Global integrated inconsistency indicator score in response to determining a t+1 period Global composite inconsistency index score/>, with period tIf the difference value of the key time sequence variable is larger than the threshold value, generating an alarm signal, sequencing the inconsistent index scores of the key time sequence variables in the t+1 time period from large to small, and enabling the inconsistent index score to be larger than the global comprehensive inconsistent index score/>, of the t+1 time periodRegarding key time sequence variables of (2) as main characteristic gases, and scoring the inconsistency index to be smaller than the global comprehensive inconsistency index score/> of the t+1 periodThe key time sequence variable of the oil immersed power transformer is regarded as secondary characteristic gas, and the defect type corresponding to the oil immersed power transformer in the t+1 period is determined according to the corresponding relation between the defect type and the primary characteristic gas and the secondary characteristic gas;

Global integrated inconsistency indicator score in response to determining a t+1 period Global composite inconsistency index score/>, with period tAnd if the difference value of the current voltage of the current transformer is smaller than or equal to the threshold value, determining that the oil-immersed power transformer is in a healthy state, and repeating the steps by taking the t+1 period as the t period.

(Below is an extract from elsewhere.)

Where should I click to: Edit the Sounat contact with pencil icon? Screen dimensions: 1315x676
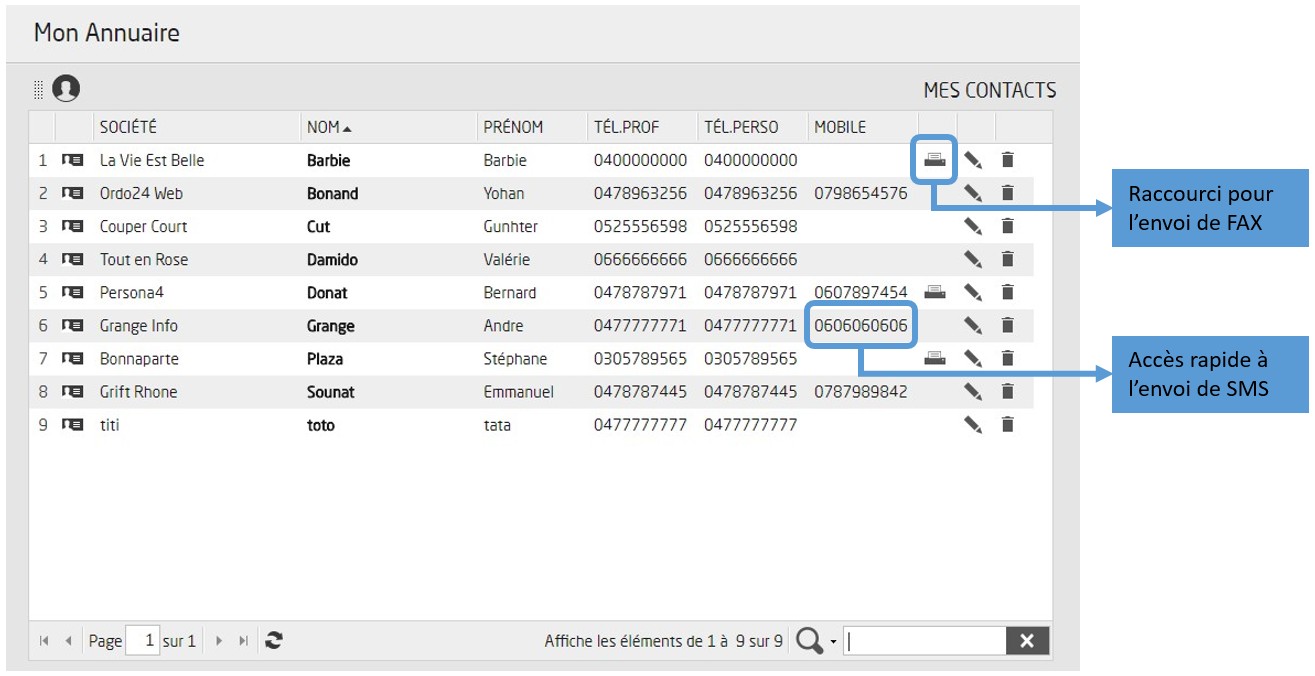pos(973,392)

8. The utility model provides an oily formula power transformer defect early warning and identification device which characterized in that includes:

The actual measurement module is configured to take the content of dissolved gas in oil with high correlation with the running state of the oil immersed power transformer as a key time sequence variable in the variables monitored by the oil chromatograph on-line monitoring system, obtain actual monitoring values of the key time sequence variable at each sampling time in the current sampling period, and construct an actual measurement sample data set based on the actual monitoring values;

The prediction module is configured to construct a health state theoretical value prediction model for each key time sequence variable, acquire historical monitoring values of each sampling time of each key time sequence variable in a previous sampling period, which are acquired by the oil chromatography online monitoring system when the oil immersed power transformer is in a health state, input the historical monitoring values into the health state theoretical value prediction model, acquire predicted values of each sampling time of each key time sequence variable in a current sampling period, and construct a prediction sample data set based on the predicted values;

The index score calculation module is configured to construct a reference sample matrix and an actual measurement sample matrix under each time period based on the prediction sample data set and the actual measurement sample data set, fit each key time sequence variable based on the reference sample matrix and the actual measurement sample matrix to obtain a reference distribution and a disturbance distribution, calculate the inconsistent index score of each key time sequence variable according to the reference distribution and the disturbance distribution by using a jensen shannon divergence algorithm, and calculate the global comprehensive inconsistent index score of each time period according to the inconsistent index score of each key time sequence variable;

The monitoring and identifying module is configured to determine whether to trigger an alarm according to the overall comprehensive inconsistent index score in the continuous time period, and perform fault identification by utilizing the inconsistent index score of each key time sequence variable in the time period of triggering the alarm and combining a characteristic gas method to determine the defect type.

9. An electronic device, comprising:

One or more processors;

Storage means for storing one or more programs,

When executed by the one or more processors, causes the one or more processors to implement the method of any of claims 1-7.

10. A computer readable storage medium, on which a computer program is stored, characterized in that the program, when being executed by a processor, implements the method according to any of claims 1-7.